═════ Dane do ćwiczenia ═════

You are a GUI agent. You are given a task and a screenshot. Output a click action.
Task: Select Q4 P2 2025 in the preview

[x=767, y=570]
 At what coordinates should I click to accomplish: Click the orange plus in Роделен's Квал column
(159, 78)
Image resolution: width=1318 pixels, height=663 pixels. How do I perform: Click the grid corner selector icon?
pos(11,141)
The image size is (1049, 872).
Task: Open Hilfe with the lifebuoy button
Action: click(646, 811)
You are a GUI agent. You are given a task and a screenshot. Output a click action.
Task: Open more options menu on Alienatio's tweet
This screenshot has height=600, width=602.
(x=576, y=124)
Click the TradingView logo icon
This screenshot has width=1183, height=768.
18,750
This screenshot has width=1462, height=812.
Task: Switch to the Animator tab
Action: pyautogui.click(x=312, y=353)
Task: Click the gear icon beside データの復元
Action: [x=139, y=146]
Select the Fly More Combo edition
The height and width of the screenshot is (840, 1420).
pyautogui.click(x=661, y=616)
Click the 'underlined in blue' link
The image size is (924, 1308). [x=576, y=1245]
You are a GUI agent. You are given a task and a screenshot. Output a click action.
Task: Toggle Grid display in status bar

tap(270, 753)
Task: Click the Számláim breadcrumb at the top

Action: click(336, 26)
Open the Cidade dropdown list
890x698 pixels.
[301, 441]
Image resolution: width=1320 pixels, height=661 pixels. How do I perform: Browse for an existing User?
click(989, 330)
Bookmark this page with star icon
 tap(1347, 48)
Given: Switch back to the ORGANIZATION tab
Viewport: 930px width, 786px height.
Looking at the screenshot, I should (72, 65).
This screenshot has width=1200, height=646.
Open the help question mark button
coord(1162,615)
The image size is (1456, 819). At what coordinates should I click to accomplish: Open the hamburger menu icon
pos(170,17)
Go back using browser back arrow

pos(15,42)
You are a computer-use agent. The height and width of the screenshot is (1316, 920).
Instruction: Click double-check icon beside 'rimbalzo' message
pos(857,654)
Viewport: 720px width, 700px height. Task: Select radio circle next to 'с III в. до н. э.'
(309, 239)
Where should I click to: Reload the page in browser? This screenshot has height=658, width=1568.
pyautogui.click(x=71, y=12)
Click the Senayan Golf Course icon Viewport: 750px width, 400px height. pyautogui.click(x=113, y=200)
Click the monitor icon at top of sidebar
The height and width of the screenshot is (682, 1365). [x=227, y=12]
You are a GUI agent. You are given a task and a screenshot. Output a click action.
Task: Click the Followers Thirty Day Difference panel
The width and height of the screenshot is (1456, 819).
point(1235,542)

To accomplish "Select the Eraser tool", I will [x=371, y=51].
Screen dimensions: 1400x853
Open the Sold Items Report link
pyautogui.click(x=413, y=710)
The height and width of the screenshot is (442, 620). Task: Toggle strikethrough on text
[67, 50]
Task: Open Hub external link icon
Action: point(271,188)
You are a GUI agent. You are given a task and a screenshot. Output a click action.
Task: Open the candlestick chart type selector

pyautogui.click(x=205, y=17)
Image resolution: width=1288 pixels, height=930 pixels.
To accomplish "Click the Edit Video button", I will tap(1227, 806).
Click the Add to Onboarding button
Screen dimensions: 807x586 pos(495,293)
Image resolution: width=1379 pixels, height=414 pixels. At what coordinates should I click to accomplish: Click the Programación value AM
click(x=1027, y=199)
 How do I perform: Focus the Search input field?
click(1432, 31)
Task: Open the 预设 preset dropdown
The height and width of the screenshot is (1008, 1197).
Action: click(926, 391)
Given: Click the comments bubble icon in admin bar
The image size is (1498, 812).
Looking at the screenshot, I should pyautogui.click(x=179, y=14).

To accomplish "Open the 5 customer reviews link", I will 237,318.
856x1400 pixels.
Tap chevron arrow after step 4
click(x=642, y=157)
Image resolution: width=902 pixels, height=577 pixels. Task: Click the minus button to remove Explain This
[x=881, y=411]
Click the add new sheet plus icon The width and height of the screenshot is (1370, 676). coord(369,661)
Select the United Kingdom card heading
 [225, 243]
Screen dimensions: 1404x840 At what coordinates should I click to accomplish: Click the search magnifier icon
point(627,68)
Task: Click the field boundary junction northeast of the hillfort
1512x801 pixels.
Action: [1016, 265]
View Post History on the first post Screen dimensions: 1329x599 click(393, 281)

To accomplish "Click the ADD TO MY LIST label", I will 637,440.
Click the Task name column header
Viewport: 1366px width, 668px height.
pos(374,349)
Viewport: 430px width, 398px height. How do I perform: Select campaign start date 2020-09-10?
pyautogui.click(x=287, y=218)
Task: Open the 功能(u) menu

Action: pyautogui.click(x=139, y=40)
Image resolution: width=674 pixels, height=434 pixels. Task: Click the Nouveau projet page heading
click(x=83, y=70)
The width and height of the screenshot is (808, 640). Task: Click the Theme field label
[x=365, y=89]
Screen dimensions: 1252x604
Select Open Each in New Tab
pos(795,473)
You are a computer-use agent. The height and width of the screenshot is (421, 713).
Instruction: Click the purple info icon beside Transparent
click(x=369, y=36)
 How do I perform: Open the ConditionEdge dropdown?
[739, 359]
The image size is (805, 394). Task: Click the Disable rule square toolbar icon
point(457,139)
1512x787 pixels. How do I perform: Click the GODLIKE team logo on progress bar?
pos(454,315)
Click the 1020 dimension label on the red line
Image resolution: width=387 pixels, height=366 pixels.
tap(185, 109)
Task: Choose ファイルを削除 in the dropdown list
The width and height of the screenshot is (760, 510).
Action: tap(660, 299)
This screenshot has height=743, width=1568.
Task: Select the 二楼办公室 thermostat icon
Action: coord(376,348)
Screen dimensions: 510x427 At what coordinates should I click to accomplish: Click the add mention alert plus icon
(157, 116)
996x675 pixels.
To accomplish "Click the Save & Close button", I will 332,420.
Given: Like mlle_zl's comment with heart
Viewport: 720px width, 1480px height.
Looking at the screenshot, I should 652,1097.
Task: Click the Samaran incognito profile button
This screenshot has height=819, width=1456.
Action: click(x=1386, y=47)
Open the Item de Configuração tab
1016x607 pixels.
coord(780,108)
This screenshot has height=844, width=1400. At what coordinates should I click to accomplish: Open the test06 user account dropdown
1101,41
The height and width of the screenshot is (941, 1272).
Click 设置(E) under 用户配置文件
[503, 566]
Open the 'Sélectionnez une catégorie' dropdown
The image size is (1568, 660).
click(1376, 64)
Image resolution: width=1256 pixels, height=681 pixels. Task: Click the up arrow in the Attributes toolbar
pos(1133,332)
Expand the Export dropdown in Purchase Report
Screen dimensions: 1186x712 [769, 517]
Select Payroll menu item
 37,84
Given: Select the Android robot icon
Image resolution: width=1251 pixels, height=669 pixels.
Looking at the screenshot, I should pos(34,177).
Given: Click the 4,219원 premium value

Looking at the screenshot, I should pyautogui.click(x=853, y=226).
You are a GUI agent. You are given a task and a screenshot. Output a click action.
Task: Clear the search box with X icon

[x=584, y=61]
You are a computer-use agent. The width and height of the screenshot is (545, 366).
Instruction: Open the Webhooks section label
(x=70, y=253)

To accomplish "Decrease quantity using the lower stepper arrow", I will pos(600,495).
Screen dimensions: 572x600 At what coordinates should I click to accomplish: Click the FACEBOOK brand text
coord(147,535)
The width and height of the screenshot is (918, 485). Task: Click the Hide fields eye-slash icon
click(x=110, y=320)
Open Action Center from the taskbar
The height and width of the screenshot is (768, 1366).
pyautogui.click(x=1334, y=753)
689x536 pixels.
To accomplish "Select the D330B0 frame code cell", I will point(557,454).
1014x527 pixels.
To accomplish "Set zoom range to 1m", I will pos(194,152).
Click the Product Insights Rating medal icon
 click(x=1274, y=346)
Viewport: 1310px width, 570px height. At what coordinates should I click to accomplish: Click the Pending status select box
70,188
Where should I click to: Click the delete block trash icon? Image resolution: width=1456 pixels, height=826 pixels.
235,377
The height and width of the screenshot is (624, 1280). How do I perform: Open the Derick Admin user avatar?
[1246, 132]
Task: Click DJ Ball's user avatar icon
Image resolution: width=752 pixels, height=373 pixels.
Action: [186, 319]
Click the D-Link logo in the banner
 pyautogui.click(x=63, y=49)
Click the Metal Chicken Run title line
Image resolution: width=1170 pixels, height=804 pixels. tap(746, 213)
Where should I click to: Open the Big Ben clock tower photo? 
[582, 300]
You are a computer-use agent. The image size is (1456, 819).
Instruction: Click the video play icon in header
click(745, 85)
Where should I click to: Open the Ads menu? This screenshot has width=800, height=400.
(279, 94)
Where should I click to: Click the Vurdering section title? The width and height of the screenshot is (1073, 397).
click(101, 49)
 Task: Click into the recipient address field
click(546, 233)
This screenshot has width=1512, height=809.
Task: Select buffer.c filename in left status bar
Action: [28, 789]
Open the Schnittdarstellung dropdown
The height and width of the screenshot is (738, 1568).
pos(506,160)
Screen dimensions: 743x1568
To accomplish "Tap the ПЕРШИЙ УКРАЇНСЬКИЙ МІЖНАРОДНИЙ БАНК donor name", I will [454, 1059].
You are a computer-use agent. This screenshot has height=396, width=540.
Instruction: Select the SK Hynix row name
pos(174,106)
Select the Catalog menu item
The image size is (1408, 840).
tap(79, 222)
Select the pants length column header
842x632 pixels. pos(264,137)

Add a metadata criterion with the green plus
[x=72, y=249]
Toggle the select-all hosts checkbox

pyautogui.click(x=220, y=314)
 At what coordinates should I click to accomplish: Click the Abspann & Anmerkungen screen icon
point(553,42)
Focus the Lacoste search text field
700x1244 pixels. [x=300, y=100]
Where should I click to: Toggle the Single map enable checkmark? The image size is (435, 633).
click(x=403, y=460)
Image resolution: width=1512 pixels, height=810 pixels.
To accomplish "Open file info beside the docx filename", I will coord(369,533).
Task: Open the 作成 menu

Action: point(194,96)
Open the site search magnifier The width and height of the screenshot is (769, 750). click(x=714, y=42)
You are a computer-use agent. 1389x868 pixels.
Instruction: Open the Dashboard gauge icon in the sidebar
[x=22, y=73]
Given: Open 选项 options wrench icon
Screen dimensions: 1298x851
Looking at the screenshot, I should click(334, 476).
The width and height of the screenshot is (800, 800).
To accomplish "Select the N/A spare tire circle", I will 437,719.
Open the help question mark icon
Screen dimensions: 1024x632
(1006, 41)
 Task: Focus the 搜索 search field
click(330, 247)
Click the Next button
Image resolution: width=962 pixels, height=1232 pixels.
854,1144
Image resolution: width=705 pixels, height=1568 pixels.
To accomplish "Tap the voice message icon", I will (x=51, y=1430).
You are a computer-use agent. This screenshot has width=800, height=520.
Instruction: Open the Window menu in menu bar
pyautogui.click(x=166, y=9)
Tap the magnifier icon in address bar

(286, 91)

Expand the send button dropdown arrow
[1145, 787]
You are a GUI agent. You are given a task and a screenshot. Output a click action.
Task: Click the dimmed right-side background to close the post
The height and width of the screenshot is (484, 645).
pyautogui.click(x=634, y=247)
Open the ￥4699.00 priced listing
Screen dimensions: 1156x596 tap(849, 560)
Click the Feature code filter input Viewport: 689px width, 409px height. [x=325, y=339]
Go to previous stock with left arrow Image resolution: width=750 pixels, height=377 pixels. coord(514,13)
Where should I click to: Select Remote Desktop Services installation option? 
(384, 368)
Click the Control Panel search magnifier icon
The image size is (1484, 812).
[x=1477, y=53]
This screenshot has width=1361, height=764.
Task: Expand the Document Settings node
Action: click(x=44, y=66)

═════

**Co należy zrobić:**
Proszę wyodrębnić z powyższych pozycji każdy wiersz zawierający słowo „Instruction”.

**Odpowiedź:**
Instruction: Click double-check icon beside 'rimbalzo' message
Instruction: Click the purple info icon beside Transparent
Instruction: Open the Webhooks section label
Instruction: Click the video play icon in header
Instruction: Select the SK Hynix row name
Instruction: Open the Dashboard gauge icon in the sidebar
Instruction: Open the Window menu in menu bar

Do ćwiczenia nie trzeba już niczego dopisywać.